Canada is a country located in the northern part of North America. Its ten provinces and four territories extend from the Atlantic to the Pacific and northward into the Arctic Ocean, Canada covers 11.7 million square kilometers, which makes it the second largest country in the world, making it the world's second-largest country by total area. Canada's southern border with the United States is the world's longest bi-national land border. As a whole, Canada is sparsely populated, the majority of its land area being dominated by forest and tundra. Consequently, its population is highly urbanized, with 82 percent of the 37.27 million people concentrated in large and medium-sized cities, many near the southern border. Its capital is Ottawa, and its three largest metropolitan areas are Toronto, Montreal, and Vancouver. Canada's climate varies widely across its vast area, ranging from arctic weather in the north, to hot summers in the southern regions, with four distinct seasons.

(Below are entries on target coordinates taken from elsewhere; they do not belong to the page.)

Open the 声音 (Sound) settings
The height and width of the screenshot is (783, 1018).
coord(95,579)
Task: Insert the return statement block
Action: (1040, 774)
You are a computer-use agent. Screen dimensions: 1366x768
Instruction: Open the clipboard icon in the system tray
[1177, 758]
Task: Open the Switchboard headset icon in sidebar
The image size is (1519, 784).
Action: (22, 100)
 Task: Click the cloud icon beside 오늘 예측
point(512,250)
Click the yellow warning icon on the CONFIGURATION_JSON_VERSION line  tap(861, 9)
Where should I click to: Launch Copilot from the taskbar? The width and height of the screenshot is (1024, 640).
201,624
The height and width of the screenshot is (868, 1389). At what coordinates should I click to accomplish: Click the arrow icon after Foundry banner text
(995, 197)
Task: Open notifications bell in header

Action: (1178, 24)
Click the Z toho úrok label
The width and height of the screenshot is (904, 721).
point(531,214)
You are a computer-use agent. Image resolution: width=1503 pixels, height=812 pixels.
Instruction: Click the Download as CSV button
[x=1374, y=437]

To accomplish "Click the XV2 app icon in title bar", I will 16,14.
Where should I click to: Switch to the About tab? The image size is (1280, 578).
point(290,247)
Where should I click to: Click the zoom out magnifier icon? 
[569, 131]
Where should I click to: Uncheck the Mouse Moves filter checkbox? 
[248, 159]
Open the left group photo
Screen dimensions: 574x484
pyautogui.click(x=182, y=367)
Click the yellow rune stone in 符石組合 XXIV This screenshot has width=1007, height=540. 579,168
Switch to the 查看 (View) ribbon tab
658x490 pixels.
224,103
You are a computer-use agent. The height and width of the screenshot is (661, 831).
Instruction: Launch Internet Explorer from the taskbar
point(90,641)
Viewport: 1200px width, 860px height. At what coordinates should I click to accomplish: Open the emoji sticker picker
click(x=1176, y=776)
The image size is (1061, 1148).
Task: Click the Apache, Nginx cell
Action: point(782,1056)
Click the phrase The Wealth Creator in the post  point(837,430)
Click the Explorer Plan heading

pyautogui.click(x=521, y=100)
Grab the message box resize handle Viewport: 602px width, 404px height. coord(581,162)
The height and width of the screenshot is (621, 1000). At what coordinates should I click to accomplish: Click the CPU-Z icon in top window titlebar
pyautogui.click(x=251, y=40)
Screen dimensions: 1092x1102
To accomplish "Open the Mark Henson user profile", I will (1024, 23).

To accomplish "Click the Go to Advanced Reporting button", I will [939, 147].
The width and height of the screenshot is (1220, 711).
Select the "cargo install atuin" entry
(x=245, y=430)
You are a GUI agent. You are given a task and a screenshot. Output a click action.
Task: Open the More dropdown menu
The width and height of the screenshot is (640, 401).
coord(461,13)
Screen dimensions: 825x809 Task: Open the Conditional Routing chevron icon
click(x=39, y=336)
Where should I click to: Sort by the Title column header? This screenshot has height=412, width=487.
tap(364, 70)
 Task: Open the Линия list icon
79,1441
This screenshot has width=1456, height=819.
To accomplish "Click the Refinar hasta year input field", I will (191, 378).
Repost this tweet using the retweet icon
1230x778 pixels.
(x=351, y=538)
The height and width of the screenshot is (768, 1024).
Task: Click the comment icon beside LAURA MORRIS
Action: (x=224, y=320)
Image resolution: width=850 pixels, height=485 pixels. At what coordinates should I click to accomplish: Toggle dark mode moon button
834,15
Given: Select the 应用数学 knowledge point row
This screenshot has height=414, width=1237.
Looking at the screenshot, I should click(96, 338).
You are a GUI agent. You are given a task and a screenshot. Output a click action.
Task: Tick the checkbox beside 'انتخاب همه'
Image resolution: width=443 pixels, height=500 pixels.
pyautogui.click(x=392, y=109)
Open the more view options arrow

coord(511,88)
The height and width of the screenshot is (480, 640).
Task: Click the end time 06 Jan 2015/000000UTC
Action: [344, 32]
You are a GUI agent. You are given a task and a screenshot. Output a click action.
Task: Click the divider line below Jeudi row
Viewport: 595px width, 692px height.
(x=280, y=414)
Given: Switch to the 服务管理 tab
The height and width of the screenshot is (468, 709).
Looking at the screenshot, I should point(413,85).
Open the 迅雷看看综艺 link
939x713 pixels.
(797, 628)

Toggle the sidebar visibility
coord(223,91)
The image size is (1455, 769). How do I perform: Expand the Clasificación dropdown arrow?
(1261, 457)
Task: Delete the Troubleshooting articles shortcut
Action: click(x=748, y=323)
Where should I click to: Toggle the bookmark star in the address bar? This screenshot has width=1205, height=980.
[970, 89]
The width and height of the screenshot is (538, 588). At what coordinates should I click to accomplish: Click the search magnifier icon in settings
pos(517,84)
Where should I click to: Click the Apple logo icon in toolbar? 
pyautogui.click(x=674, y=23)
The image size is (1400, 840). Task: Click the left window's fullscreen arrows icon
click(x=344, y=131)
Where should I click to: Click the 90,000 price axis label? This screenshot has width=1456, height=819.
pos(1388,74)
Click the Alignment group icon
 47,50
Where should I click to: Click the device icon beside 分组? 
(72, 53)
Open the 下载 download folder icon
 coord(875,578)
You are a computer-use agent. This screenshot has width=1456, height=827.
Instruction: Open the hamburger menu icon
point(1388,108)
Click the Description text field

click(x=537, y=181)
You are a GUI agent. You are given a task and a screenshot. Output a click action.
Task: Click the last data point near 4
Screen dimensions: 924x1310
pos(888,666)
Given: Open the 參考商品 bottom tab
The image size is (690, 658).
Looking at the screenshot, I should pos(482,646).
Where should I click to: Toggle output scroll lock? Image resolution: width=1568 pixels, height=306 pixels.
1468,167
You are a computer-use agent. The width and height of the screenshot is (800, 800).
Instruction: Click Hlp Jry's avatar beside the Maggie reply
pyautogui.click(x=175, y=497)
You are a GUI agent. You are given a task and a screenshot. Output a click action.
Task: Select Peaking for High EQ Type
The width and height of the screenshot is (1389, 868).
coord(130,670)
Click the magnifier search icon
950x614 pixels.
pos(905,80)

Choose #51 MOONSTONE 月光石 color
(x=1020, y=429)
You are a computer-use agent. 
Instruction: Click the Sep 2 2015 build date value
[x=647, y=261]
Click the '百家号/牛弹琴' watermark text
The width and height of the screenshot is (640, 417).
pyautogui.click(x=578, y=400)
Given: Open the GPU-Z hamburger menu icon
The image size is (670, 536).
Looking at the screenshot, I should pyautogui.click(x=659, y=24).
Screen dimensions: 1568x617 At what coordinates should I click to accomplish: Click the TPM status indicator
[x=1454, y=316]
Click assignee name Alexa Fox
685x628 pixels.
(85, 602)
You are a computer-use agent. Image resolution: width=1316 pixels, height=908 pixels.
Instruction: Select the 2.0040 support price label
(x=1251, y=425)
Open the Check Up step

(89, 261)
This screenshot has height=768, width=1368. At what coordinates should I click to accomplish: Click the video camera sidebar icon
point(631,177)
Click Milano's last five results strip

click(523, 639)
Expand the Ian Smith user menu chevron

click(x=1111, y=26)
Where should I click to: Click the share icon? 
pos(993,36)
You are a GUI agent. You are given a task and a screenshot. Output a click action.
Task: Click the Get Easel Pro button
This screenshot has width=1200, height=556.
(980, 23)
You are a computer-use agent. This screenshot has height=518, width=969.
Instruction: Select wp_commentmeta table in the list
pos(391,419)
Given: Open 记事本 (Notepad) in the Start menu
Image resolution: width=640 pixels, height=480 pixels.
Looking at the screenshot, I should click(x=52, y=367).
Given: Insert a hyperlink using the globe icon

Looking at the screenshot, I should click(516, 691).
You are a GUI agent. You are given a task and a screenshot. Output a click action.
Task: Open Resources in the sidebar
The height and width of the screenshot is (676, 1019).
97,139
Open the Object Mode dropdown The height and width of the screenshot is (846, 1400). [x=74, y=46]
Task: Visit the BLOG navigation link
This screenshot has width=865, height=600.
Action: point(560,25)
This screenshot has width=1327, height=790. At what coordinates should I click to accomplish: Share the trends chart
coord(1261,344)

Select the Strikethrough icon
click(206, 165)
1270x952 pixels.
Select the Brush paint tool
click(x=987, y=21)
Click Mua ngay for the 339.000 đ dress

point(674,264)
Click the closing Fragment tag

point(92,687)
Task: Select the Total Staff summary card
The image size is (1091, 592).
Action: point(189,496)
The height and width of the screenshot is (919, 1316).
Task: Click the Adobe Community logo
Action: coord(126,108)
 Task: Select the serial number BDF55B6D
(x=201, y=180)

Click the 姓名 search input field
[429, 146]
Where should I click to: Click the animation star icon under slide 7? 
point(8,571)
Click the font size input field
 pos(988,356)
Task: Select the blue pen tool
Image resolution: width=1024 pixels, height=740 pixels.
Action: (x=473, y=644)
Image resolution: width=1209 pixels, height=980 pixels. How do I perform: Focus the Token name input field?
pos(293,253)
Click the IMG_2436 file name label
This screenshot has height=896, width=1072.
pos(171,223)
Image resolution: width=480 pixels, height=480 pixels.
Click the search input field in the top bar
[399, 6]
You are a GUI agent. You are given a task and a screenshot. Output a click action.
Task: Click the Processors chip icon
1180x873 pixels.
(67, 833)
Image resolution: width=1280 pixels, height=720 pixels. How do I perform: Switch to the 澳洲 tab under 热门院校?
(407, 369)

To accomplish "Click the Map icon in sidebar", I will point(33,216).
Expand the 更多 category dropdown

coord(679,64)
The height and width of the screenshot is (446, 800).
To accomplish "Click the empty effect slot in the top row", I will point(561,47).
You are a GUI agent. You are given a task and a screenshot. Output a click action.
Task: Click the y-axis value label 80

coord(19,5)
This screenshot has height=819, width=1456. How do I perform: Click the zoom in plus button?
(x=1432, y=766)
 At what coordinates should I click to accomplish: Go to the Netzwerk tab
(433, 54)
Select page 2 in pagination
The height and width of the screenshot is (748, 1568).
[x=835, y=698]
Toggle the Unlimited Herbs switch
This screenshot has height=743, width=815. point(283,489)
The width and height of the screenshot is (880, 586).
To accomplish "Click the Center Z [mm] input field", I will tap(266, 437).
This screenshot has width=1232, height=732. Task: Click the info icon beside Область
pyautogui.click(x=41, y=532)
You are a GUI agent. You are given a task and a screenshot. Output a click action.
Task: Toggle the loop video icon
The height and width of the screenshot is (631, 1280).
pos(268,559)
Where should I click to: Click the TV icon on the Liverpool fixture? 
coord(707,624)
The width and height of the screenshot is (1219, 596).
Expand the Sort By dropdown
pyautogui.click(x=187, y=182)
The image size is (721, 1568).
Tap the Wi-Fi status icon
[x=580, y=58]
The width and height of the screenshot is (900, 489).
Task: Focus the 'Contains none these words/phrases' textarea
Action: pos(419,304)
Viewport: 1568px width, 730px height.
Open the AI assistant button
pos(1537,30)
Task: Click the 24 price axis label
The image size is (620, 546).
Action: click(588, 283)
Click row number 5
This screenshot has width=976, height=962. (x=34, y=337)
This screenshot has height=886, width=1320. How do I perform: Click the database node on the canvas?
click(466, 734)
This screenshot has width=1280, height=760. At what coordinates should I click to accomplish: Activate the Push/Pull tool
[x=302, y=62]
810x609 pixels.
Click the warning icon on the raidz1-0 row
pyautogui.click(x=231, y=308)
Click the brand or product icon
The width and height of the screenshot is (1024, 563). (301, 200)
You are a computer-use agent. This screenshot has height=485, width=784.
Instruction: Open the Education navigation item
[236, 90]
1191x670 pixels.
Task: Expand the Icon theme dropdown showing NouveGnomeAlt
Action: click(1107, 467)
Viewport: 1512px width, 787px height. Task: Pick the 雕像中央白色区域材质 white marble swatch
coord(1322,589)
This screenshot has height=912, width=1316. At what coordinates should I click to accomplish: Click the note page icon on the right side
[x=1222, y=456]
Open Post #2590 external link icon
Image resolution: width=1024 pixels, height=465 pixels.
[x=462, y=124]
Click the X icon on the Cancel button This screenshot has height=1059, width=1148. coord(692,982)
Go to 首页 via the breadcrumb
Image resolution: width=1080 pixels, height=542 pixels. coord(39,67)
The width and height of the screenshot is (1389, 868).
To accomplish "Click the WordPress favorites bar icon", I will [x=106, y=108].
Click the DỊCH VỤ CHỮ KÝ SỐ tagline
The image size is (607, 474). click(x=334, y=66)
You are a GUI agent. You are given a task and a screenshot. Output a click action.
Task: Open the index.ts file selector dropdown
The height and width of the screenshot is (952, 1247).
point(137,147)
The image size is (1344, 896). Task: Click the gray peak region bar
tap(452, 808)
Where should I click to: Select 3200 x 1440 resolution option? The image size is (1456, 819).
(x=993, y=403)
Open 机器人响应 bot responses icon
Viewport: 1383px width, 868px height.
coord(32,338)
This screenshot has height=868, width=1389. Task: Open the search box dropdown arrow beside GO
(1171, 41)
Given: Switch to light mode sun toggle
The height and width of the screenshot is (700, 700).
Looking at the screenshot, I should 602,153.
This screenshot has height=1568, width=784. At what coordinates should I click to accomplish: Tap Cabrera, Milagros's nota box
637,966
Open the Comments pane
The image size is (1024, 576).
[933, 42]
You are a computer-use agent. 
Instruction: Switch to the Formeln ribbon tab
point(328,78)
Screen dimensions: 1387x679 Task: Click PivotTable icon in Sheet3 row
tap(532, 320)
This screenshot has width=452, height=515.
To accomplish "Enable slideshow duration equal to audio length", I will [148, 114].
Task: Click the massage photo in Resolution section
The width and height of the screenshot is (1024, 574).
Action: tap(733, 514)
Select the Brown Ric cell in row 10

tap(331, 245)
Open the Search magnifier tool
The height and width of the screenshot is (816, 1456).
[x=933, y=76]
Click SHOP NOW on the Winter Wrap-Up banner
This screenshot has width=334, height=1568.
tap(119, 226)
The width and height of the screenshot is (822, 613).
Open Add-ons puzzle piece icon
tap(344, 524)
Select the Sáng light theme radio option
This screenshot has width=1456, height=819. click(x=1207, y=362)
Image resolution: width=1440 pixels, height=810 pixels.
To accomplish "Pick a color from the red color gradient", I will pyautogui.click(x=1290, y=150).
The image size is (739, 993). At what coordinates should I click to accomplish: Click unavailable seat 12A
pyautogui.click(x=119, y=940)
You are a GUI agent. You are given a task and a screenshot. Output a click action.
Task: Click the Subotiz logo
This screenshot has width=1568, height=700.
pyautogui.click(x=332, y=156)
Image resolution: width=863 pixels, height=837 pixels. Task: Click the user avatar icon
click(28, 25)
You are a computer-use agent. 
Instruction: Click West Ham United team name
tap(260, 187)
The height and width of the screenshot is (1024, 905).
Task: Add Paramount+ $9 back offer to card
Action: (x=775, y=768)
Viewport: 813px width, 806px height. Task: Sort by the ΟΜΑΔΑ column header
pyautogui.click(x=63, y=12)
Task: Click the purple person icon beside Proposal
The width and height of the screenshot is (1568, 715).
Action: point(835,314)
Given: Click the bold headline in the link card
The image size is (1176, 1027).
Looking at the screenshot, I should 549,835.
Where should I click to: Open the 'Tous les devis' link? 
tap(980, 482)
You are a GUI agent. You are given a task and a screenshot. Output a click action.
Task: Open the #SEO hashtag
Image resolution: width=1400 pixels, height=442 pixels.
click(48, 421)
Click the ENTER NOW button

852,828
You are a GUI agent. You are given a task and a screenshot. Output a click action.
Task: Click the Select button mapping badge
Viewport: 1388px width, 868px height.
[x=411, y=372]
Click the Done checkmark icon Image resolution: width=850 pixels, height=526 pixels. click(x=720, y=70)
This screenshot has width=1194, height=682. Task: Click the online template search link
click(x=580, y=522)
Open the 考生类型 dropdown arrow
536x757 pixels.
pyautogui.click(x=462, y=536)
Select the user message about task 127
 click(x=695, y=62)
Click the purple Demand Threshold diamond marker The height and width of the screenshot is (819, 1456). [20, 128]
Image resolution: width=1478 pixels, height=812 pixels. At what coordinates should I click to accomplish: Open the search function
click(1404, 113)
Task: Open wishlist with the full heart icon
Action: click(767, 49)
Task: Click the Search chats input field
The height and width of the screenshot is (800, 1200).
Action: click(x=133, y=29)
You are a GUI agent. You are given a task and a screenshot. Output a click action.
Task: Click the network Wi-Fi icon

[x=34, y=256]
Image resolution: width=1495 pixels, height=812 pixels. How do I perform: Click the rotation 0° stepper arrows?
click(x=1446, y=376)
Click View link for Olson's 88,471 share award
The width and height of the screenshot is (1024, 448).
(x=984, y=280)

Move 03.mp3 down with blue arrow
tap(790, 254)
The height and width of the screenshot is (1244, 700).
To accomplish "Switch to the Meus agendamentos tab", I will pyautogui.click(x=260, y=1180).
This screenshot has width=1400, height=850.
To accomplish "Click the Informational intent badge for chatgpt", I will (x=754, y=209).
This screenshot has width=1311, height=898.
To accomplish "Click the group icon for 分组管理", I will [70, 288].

Government and politics[edit]

Canada has a parliamentary system within the context of a constitutional monarchy, the monarchy of Canada being the foundation of the executive, legislative, and judicial branches.

Law[edit]

The Constitution of Canada is the supreme law of the country.

Foreign relations and military[edit]

Canada is recognized as a middle power for its role in international affairs with a tendency to pursue multilateral solutions. Canada's foreign policy based on international peacekeeping and security is carried out through coalitions and international organizations, and through the work of numerous federal institutions.Canada's peacekeeping role during the 20th century has played a major role in its global image. The strategy of the Canadian government's foreign aid policy reflects an emphasis to meet the Millennium Development Goals, while also providing assistance in response to foreign humanitarian crises.

The nation employs a professional, volunteer military force of approximately 247,157 active personnel and 56,100 reserve personnel. The unified Canadian Forces (CF) comprise the Canadian Army, Royal Canadian Navy, and Royal Canadian Air Force. In 2013, Canada's military expenditure totaled approximately C$19 billion, or around 1% of the country's GDP. Following the 2016 Defence Policy Review, the Canadian government announced a 70% increase to the country's defence budget over the next decade. The Canadian Forces will acquire 88 fighter planes and 15 naval surface combatants, the latter as part of the National Shipbuilding Procurement Strategy. Canada's total military expenditure is expected to reach C$32.7 billion by 2027.

Provinces and territories[edit]

Canada is a federation composed of ten provinces and four territories. In turn, these may be grouped into four main regions: Western Canada, Central Canada, Atlantic Canada, and Northern Canada (Eastern Canada refers to Central Canada and Atlantic Canada together). Provinces have more autonomy than territories, having responsibility for social programs such as health care, education, and welfare. Together, the provinces collect more revenue than the federal government, an almost unique structure among federations in the world. Using its spending powers, the federal government can initiate national policies in provincial areas, such as the Canada Health Act; the provinces can opt out of these, but rarely do so in practice. Equalization payments are made by the federal government to ensure that reasonably uniform standards of services and taxation are kept between the richer and poorer provinces.